Cassandra Vinograd, Globe and Mail, October 12, 2011
Britain’s government is pushing its plan to change the rules on royal succession to provide equal treatment for princes and princesses, the Prime Minister said.
Under the proposal, the first child of Prince William and the Duchess of Cambridge would eventually become monarch – regardless of gender. As the law stands now, an elder daughter would be passed over in favour of a younger brother. Experts say they hope the matter will be resolved before they begin having children to avoid a confusing line of succession like that in Sweden, where a rule change led to a title being passed from a prince to his elder sister.
David Cameron said he has written to 15 other Commonwealth nations where Queen Elizabeth is head of state, requesting their views on modernizing succession.
“We espouse gender equality in all other aspects of life and it is an anomaly that in the rules relating to the highest public office we continue to enshrine male superiority,” Mr. Cameron wrote in his letter.
The changes would also lift a centuries-old ban on British monarchs marrying Roman Catholics – a rule Mr. Cameron described in his letter as a “historical anomaly” since it does not bar those who take spouses of other faiths.
“We do not think it can continue to be justified,” he said.
Mr.

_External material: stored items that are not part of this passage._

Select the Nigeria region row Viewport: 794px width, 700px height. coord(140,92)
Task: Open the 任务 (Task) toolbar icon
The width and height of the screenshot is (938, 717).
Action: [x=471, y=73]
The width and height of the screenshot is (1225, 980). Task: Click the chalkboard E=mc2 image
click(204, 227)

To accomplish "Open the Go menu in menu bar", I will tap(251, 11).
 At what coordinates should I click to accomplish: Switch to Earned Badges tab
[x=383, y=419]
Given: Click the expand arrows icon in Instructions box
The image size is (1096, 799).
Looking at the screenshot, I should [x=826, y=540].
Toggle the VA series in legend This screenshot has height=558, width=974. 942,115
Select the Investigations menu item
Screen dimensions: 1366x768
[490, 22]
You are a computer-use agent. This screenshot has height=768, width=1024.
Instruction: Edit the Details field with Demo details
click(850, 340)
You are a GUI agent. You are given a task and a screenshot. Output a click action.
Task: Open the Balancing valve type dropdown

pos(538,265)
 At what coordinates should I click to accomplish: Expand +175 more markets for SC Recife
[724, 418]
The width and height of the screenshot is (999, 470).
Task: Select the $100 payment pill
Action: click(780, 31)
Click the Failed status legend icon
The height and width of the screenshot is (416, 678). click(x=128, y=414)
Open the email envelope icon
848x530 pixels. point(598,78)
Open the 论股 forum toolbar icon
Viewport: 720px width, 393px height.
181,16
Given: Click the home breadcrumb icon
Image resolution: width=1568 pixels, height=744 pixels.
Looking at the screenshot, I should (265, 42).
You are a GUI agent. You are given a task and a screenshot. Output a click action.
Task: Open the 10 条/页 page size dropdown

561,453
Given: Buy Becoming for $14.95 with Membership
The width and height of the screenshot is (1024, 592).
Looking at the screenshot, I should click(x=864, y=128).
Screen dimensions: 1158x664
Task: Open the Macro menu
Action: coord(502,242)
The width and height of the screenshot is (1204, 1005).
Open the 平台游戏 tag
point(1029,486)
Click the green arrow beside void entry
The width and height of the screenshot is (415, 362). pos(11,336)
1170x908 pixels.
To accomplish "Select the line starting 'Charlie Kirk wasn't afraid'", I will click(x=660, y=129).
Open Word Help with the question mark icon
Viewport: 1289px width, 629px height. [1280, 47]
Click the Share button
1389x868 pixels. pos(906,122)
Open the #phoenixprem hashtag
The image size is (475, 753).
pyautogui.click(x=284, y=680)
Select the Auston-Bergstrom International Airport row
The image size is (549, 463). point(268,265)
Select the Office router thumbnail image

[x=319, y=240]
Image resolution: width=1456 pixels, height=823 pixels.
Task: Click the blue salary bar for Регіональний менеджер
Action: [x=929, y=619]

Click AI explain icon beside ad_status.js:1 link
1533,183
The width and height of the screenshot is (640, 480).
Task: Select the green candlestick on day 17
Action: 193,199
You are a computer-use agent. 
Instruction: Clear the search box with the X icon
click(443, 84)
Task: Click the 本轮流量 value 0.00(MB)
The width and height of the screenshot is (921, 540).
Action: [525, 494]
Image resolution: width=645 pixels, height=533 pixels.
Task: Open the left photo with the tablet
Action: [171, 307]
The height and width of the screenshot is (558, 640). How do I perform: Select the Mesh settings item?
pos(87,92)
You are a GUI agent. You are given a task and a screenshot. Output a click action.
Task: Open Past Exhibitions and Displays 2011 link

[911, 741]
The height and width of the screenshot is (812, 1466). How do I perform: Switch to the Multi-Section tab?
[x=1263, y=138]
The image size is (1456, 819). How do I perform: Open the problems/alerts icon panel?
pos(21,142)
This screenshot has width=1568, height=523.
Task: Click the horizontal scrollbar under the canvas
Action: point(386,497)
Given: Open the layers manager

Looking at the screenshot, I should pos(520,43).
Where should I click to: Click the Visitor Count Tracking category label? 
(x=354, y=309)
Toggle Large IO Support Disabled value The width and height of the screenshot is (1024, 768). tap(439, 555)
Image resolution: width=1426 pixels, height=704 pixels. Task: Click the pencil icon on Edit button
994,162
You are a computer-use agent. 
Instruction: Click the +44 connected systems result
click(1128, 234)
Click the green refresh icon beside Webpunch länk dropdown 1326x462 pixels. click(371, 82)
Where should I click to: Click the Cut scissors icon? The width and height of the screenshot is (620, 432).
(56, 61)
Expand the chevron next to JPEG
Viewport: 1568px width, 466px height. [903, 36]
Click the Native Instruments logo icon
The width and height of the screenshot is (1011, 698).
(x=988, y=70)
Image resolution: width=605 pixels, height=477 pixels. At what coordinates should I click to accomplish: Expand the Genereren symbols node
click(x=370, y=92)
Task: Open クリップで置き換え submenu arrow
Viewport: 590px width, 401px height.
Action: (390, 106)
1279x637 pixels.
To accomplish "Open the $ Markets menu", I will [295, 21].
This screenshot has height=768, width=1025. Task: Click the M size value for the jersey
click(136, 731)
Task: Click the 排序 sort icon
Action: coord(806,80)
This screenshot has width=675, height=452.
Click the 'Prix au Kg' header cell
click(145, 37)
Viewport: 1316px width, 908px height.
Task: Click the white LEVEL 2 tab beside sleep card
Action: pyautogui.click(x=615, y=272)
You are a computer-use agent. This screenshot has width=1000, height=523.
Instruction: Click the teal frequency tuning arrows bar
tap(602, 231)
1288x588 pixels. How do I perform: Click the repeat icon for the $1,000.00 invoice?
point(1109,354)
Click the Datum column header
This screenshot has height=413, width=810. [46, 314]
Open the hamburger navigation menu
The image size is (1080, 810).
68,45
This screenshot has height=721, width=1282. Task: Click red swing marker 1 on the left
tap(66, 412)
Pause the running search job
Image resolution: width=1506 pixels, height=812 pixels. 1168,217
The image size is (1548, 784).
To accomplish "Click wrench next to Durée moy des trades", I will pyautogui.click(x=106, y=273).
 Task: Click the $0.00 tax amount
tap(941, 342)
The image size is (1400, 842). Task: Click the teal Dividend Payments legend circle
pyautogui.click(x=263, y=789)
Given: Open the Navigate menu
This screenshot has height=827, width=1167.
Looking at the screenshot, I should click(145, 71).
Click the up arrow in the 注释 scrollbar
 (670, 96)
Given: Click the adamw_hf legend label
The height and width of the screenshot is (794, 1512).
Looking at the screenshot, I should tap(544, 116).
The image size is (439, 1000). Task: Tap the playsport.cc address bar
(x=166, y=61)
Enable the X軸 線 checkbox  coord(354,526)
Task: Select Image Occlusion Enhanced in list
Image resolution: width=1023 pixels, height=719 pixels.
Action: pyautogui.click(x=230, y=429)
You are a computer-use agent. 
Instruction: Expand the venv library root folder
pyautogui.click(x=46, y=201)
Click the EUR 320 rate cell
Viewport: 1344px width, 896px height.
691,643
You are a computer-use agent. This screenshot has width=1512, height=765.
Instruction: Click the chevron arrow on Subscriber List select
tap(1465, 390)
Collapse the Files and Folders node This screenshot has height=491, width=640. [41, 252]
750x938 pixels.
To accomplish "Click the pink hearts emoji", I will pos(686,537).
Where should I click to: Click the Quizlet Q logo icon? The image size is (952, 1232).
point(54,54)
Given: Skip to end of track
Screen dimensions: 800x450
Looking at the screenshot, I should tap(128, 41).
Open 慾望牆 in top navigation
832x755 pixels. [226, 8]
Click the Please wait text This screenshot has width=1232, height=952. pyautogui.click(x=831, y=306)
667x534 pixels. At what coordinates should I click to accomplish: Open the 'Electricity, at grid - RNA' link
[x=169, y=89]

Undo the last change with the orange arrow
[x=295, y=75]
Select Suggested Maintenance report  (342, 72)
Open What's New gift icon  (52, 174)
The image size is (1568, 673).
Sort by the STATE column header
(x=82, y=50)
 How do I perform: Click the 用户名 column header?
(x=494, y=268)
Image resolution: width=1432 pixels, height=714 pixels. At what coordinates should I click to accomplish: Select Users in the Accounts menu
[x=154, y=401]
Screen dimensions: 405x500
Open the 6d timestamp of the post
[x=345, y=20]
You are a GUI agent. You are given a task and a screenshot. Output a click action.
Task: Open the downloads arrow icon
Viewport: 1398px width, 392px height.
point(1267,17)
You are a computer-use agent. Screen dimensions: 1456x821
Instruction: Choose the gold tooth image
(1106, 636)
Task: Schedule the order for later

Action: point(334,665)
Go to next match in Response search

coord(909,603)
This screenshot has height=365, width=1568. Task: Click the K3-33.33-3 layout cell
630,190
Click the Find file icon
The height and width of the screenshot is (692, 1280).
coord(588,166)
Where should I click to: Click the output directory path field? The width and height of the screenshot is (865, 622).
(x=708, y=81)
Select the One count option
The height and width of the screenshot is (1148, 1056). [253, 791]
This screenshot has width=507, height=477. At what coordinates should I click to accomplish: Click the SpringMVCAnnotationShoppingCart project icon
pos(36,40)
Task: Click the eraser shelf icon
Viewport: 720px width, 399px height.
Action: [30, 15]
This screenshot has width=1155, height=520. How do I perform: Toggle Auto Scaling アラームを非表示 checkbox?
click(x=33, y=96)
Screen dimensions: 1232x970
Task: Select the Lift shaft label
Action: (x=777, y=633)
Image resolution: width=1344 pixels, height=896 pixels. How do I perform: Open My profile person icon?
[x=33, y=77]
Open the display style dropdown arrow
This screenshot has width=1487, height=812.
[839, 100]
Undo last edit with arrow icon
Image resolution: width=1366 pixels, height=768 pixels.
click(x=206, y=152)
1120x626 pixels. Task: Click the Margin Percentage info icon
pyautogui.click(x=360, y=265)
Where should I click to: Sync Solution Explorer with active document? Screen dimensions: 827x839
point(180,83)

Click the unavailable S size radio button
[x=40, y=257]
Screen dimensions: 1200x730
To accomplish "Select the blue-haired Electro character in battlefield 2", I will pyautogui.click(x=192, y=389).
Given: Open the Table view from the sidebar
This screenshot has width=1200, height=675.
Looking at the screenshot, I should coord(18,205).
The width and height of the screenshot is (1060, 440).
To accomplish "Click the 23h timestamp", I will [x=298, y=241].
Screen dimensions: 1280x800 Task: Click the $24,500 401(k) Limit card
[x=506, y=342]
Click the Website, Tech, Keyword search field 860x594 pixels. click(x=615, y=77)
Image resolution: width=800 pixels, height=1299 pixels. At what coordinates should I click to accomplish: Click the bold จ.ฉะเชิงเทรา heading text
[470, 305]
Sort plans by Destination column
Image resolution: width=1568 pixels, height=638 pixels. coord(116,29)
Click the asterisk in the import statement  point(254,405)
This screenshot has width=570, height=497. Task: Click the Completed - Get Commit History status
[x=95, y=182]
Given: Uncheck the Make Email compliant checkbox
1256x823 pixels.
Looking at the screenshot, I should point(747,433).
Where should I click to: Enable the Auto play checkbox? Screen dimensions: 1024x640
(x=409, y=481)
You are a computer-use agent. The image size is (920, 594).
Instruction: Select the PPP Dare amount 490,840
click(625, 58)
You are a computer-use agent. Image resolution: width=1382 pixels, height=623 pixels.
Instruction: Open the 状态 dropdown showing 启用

Cameron said he will be discussing the proposals when he meets with leaders from Commonwealth countries at a summit in Australia later this month.
There are so many aspects to keeping the monarchy "up-to-date" and these two are among the most prominent.
Princess Diana, without changing any formal rules, dragged the monarchy on her back into the twentieth century, singlehandedly, in her approachability, her compassion for the homeless, and the victims of minefields, and her insistence, as much as possible, that Princes William and Harry be exposed to people and situations in all parts of society, and culture. And her legacy is already honoured by both young men, in their chosen charities, their demeanour and their youth and vigour, sometimes even if it might embarrass Buckingham Palace.
From the Commonwealth, there will likely be little, if any, protest against the gender changes proposed; from Northern Ireland, there might be a whimper of protest about the right to marry a Roman Catholic, given that part of the island's history with sectarian violence. Whatever the undercurrent of discontent, we can all be sure it will be contained in the private papers, phone calls and letters from the various heads of state to the British Prime Minister, and will not likely be made public, unless some specific recommendation is incorporated into the proposed legislation.
Nevertheless, with continuing dialogue between the Church of England and the Roman Catholic church, allegedly aimed at eventual union, this proposed move will only enhance the road to that historic finish line, should union ever become a reality. The British monarch, as head of the Church of England is one thing; the British monarch will unlikely even become the replacement for the Pope. The Vatican will never move to London. More likely, from this vantage point, is the British monarch relinquishing the title and role as Head of the Church of England.
In that possibility, the British Prime Minister might encounter some headwinds as he navigates this proposal through some normally calm and easy passage. The British are less likely to move comfortably away from their traditional "church heritage" than they are to accept gender equality in royal succession.